:: TASK PROMPT ::
Omit the images. Reproduce each line of the records exactly as it appears.

=== Begin Enclosure ===

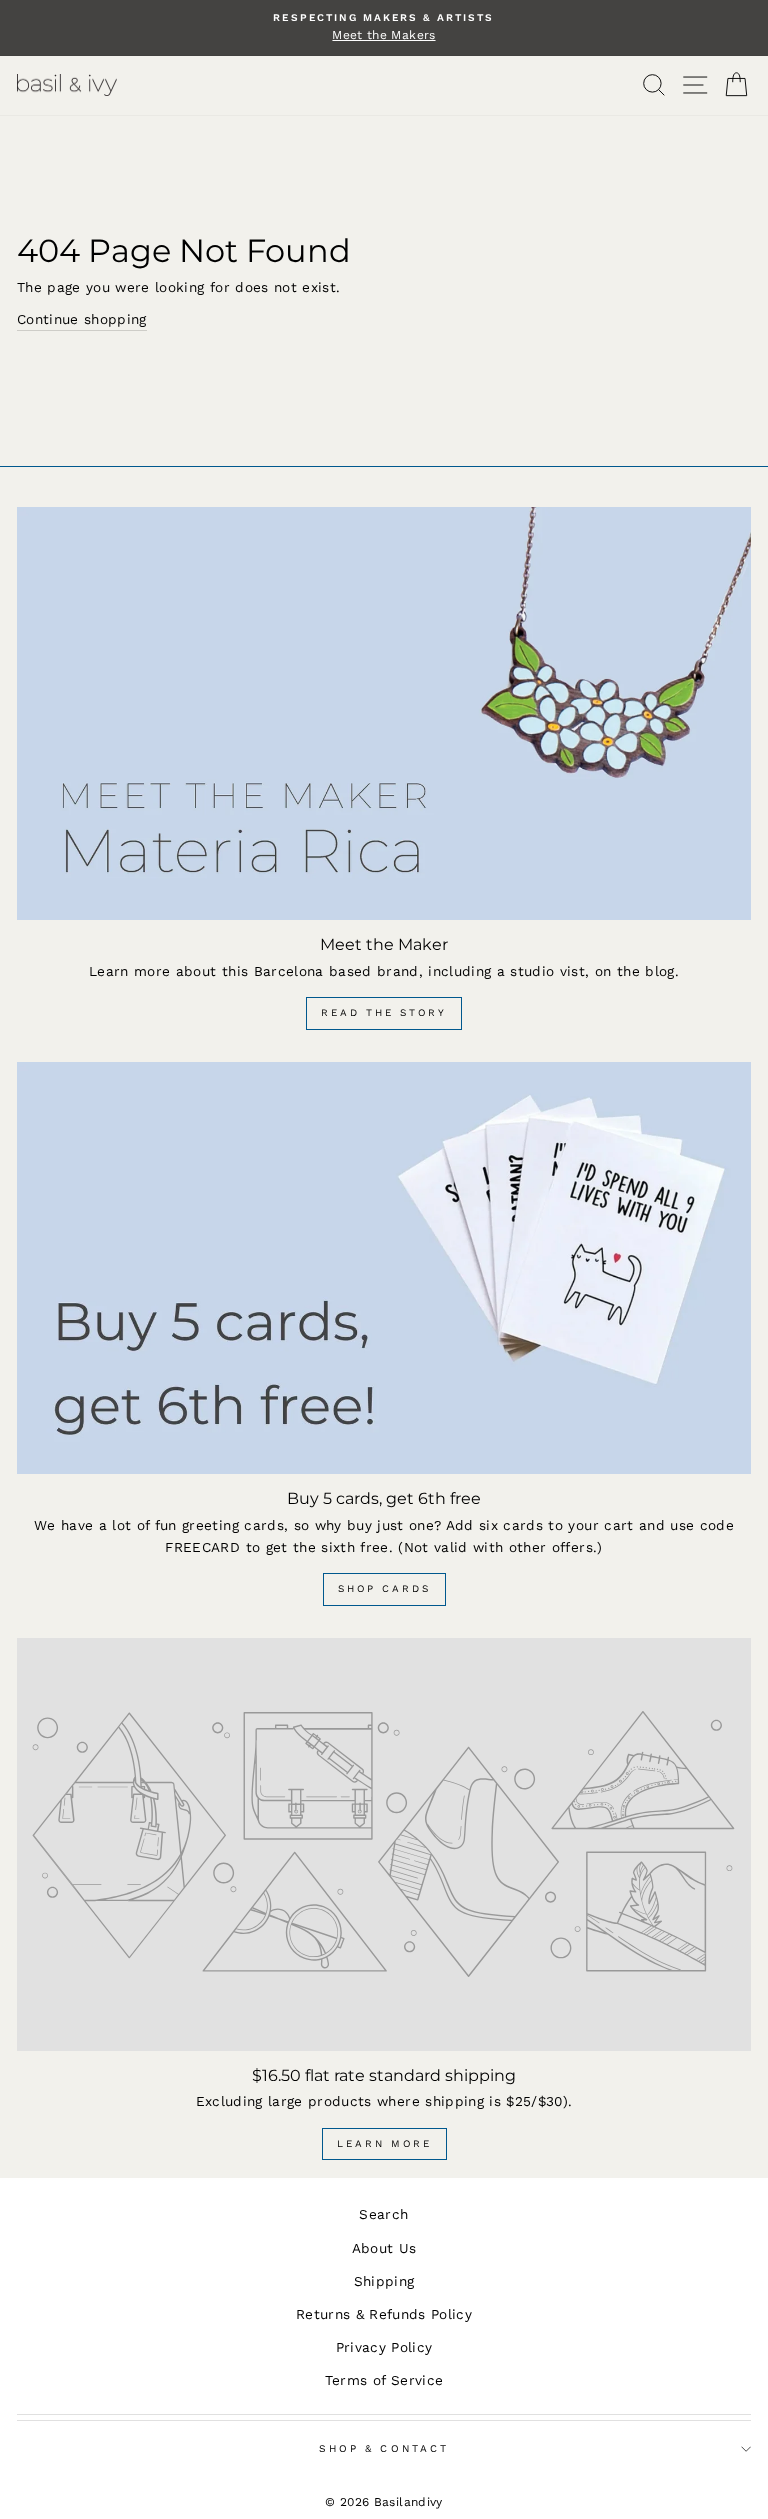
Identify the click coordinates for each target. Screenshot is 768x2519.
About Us (384, 2248)
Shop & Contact (384, 2448)
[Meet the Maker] (384, 713)
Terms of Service (384, 2380)
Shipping (384, 2281)
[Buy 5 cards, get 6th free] (384, 1268)
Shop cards (384, 1588)
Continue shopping (82, 319)
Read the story (384, 1012)
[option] (384, 28)
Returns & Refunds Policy (384, 2314)
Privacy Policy (384, 2347)
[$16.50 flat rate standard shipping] (384, 1844)
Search (383, 2214)
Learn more (384, 2143)
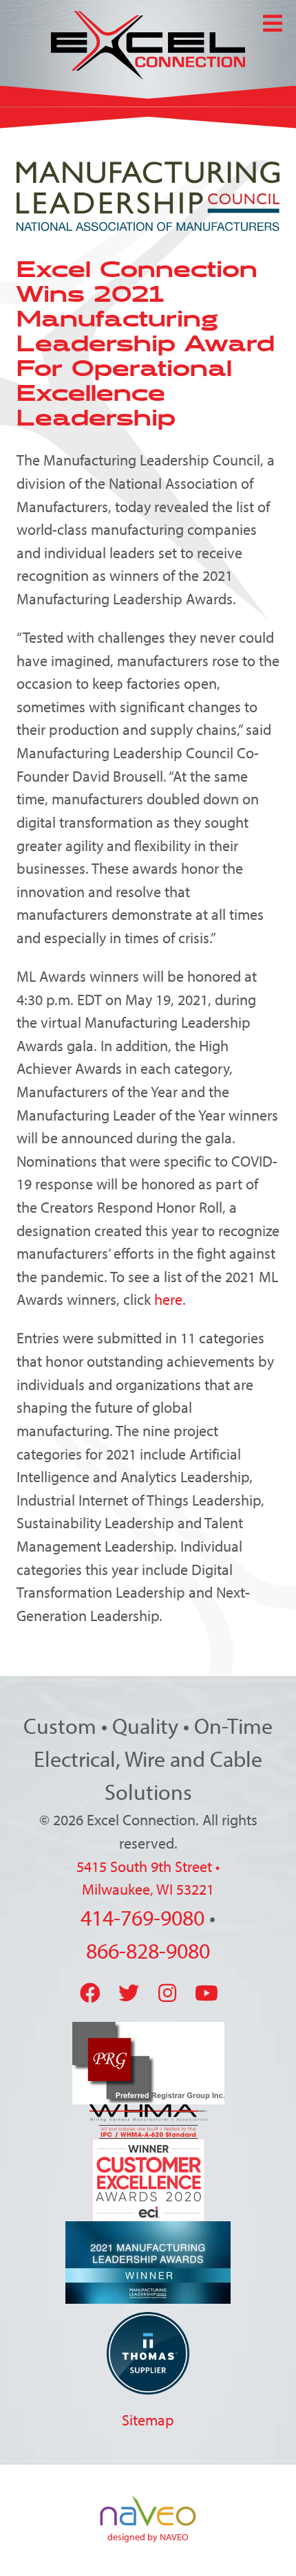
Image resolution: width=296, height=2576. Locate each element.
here (168, 1299)
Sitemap (148, 2420)
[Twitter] (128, 1993)
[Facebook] (90, 1993)
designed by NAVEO (148, 2537)
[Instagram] (167, 1993)
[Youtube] (206, 1993)
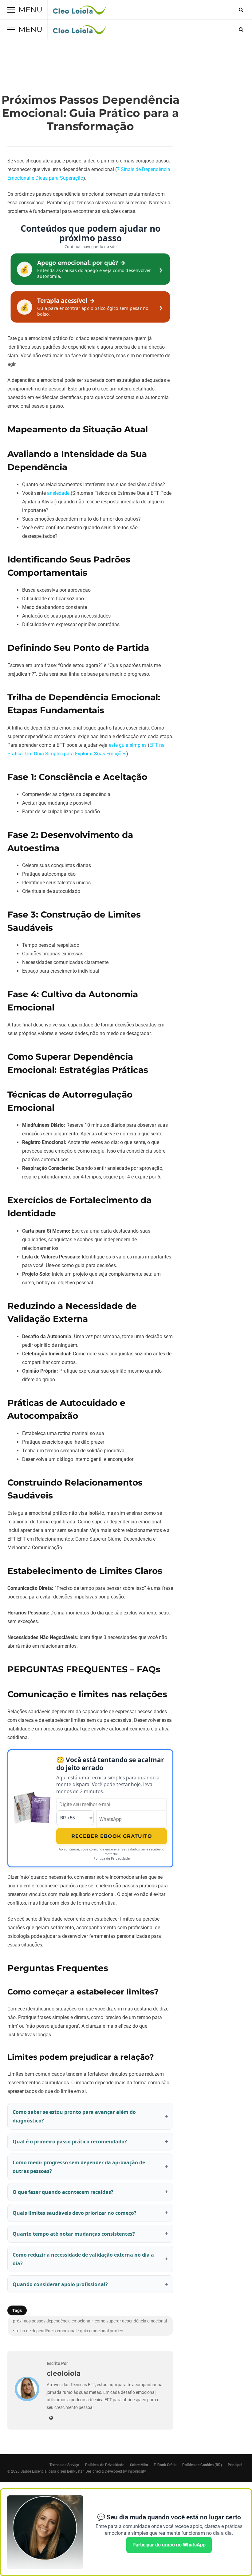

=== End Enclosure ===

:: EXERCISE SOLUTION ::
Identify the click coordinates for each target. Screenshot is 768x2519.
About Us (384, 2248)
Shop & Contact (384, 2448)
[Meet the Maker] (384, 713)
Terms of Service (384, 2380)
Shipping (384, 2281)
[Buy 5 cards, get 6th free] (384, 1268)
Shop cards (384, 1588)
Continue shopping (82, 319)
Read the story (384, 1012)
[option] (384, 28)
Returns & Refunds Policy (384, 2314)
Privacy Policy (384, 2347)
[$16.50 flat rate standard shipping] (384, 1844)
Search (383, 2214)
Learn more (384, 2143)
Image resolution: width=296, height=2576. Locate each element.
here (168, 1299)
Sitemap (148, 2420)
[Twitter] (128, 1993)
[Facebook] (90, 1993)
designed by NAVEO (148, 2537)
[Instagram] (167, 1993)
[Youtube] (206, 1993)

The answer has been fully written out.